25 November 2017

Saving child brides — on SC ruling on sex with minor wife

Saving child brides — on SC ruling on sex with minor wife
Not the reasoning but the implications of the ruling on child marriage are a cause for worry
By ruling that marriage cannot be a licence to have sex with a minor girl, the Supreme Court has corrected an anomaly in the country’s criminal law. Under the Indian Penal Code, it is an offence to have sex with a girl below 18 years of age, regardless of consent. However, it made an exception if the girl was the man’s wife, provided she was not below 15. In other words, what was statutory rape is treated as permissible within a marriage. By reading down the exception to limit it to girls aged 18 and older, the court has sought to harmonise the various laws in which any person under 18 is a minor. Overall, the judgment is in keeping with the reformist, and indisputably correct, view that early marriage is a serious infringement of child rights. The judges draw extensively on studies that demonstrate child marriage is a social evil that adversely affects the physical and mental health of children, denies them opportunities for education and self-advancement, infringes on their bodily autonomy and deprives them of any role in deciding on many aspects of their lives.

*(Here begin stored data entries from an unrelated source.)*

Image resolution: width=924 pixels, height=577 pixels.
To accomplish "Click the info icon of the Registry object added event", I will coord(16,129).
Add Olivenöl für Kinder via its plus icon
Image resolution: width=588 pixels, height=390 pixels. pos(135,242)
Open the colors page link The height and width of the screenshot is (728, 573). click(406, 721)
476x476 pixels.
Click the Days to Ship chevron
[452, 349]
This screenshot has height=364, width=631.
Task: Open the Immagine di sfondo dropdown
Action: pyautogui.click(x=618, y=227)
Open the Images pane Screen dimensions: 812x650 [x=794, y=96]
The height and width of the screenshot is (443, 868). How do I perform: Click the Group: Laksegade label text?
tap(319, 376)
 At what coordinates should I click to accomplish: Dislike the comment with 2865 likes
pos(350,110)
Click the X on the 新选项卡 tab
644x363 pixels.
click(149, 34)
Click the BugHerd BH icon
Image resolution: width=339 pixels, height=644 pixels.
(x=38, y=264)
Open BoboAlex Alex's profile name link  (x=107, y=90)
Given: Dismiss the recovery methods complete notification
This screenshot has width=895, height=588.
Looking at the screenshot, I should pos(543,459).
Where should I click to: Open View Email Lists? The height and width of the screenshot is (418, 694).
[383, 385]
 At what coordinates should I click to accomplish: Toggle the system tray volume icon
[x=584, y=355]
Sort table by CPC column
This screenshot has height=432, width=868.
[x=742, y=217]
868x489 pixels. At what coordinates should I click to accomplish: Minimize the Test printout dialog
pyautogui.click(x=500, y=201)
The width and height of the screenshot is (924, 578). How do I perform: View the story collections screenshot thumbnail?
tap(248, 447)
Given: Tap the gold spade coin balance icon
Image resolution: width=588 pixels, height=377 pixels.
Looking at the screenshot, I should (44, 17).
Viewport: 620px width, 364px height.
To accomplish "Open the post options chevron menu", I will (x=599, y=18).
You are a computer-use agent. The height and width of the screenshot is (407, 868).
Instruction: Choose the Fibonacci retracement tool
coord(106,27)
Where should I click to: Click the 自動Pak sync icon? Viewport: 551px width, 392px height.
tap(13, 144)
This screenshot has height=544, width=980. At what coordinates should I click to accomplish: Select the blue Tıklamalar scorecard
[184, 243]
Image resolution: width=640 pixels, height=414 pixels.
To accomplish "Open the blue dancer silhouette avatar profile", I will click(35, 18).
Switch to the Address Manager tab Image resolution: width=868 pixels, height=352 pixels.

As a move to strengthen the fight against child marriage and help stricter enforcement of the Prohibition of Child Marriage Act, 2006, the judgment cannot be faulted. But the practical implications of the judgment are worrying. Are all men married to girls between the ages of 15 and 18 to be condemned to face criminal cases as rapists? Given the prevalence of child marriage in this country, it is doubtful whether it is possible — or even desirable — to implement the statutory rape law uniformly in the context of marriages. What, for instance, does this mean for those married under Muslim personal law, which permits girls below 18 to be married? The age of consent under the IPC was raised in 2013 from 16 to 18 to bring it in line with the Protection of Children from Sexual Offences Act, 2012. However, the age above which marriage is an exception to rape was retained at 15, as fixed in 1940. POCSO criminalises even consensual teenage sexual activity and the latest ruling has brought this into the domain of marriage. A teenager could be prosecuted for a sexual offence under POCSO even if he was just a little above 18. In the same way, a teenage husband may now be threatened with prosecution for rape. Significantly, if boys under 18 but over 16 are charged with penetrative sexual assault under POCSO or rape under the IPC, which can be termed ‘heinous offences’, they could face the prospect of being tried as adults, according to the juvenile law as it stands now. Treating all below 18 as children may be good for their care and protection, but whether 18 is the right age for consent in this day and age remains a moot question. The state’s argument that given the widespread prevalence of child marriage it is not possible to remove the exception may be flawed from a formal standpoint, but its concerns about the implications of the verdict must not be underestimated.